This function produces a diagonal matrix
D, and invertible matrices
P and
Q such that
D = PMQ. Warning: even though this function is called the Smith normal form, it doesn't necessarily satisfy the more stringent condition that the diagonal entries
d1, d2, ..., dn of
D satisfy:
d1|d2|...|dn..
i1 : M = matrix{{1,2,3},{1,34,45},{2213,1123,6543},{0,0,0}}
o1 = | 1 2 3 |
| 1 34 45 |
| 2213 1123 6543 |
| 0 0 0 |
4 3
o1 : Matrix ZZ <--- ZZ
|
i2 : (D,P,Q) = smithNormalForm M
o2 = (| 135654 0 0 |, | 1 33471 -43292 0 |, | 171927 -42421 54868 |)

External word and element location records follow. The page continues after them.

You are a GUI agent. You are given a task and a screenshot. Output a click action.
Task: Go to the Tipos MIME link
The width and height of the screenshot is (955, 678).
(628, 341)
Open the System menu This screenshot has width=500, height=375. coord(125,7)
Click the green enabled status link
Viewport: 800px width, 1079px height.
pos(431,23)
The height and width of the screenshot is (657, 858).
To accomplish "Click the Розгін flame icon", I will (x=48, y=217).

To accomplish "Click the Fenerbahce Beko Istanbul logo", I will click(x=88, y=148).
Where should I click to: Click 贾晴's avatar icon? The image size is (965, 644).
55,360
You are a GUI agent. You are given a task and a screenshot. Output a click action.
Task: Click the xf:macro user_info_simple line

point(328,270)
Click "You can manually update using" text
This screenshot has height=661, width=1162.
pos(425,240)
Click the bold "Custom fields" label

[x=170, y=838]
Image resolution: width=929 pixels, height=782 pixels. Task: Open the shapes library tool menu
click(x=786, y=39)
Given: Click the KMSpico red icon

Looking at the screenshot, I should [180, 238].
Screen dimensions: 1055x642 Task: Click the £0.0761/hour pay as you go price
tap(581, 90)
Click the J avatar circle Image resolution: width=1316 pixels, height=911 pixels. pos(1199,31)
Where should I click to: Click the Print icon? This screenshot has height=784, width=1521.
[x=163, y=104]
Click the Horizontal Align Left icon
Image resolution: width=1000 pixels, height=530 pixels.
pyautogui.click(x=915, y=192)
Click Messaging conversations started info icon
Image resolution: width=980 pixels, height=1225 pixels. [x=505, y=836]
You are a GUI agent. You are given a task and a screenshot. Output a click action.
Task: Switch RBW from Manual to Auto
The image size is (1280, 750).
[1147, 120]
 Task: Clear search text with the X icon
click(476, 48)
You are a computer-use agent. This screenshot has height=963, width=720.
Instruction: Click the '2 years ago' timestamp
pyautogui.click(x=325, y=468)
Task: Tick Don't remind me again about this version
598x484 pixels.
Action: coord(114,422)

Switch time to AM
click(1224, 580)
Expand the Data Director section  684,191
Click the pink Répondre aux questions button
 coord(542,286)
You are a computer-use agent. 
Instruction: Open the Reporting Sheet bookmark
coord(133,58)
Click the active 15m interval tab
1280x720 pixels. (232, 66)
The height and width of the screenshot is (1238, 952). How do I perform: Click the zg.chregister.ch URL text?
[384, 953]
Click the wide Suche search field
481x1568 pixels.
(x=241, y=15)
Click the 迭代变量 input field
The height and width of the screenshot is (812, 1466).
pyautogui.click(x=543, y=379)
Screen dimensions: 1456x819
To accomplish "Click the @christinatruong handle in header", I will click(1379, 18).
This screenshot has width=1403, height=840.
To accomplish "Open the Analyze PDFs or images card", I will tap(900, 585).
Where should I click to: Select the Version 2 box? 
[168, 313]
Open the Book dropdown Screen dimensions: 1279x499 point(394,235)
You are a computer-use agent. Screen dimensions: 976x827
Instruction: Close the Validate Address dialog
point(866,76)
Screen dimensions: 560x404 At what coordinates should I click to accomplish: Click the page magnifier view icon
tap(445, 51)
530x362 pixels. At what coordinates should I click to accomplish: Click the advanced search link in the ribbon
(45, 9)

| 0 1 0 | | 0 1 0 0 | | 93042 -22957 29693 |
| 0 0 1 | | 0 0 1 0 | | -74119 18288 -23654 |
| 0 0 0 | | 0 0 0 1 |
o2 : Sequence
|
i3 : D == P * M * Q
o3 = true
|
i4 : (D,P) = smithNormalForm(M, ChangeMatrix=>{true,false})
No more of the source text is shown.